High Altitude Interrogation

Everything About Fiction You Never Wanted to Know.
"I have to remind you, Sully, this is my weak arm!"

Maroni: From one professional to another, if you're going to threaten somebody, pick a better spot! From this height... the fall wouldn't kill me.

Batman: I'm counting on it.

In fiction, just about everyone is afraid of heights so when the hardass cop or Anti-Hero finally corners one of the Big Bad's friends from his Five-Bad Band who refuses to spill the beans about his boss's Evil Plan on a very high balcony, at the top of a cliff, in a helicopter, or anywhere else that's high off the ground, that hapless mook is guaranteed to be dangled over the edge by our protagonist in an attempt to loosen his lips. With his life literally hanging in the balance, the mook finds himself in a position where he is forced to tell the badass hero whatever he wants to know or be dropped to his death.

In Real Life, however, this is perhaps the SINGLE Worst Interrogation Technique imaginable, taking the Jack Bauer Interrogation Technique to new heights in terms of unreliability. Since this method relies so much on threatening to kill the person with the information that the hero is looking to gain, that means following through with the death threat if the mook is non compliant would leave the interrogator without the information he is after or any new leads to follow. Dead men tell no tales, after all, so anyone with any bit of common sense should realize that he would need to keep his man alive if he's ever going to get some answers. Even worse, the informer may believe his interrogator will let him fall to his death no matter what he might say, anyway, which gives him even less incentive to want to cooperate. Torture may make someone committed to their ideals think their interrogator is weak; a death threat makes him look like a huge idiot. There is a variant (actually used in real-life by less than scrupulous intelligence agencies) where you are interrogating multiple suspects, and so throwing the first several to their deaths is being used largely as a device to convince the last ones in line that they really want to start talking, but of course no one has ever actually tried to use information gained in such a way as admissible evidence in a court of law.

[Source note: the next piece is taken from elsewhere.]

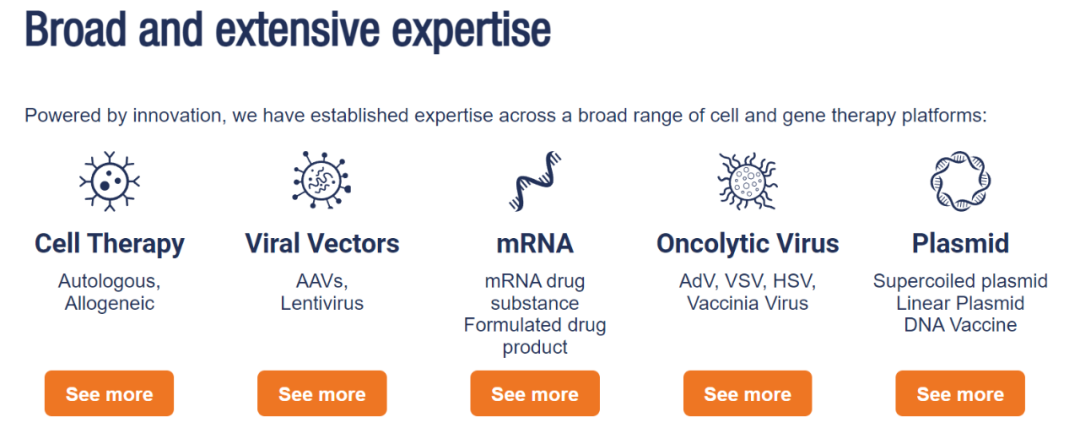Click the Viral Vectors virus icon
This screenshot has width=1080, height=444.
322,181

Regardless, this technique has a whopping 100% success rate in all fictional formats. The mook will always agree to do whatever the hero asks, and the hero will always gain enough new information to move the story forward. Depending on the hero's morality, he may help his informer regain his footing as a reward for his cooperation before telling him to scram or, if he's a particularly egregious Type IV Anti-Hero or higher, he might just simply let the guy fall to his death, having outlived his usefulness (and, again, a foreseeable conclusion that the mook should easily have expected when his enemy is willing to kill and threatens his life and demands he rat out his only friends and allies). Uncommon cases where someone is dropped from a height that wouldn't prove fatal but would still be pretty harmful would qualify as Jack Bauer Interrogation Technique.

Compare Jack Bauer Interrogation Technique, Torture Always Works, and Dramatic Gun Cock, which also relies on making death threats during interrogations.

Watch out for Unhand Them, Villain! when a bad guy does this. Not to be confused with Dramatic Dangling.

A subtrope of Enhanced Interrogation Techniques.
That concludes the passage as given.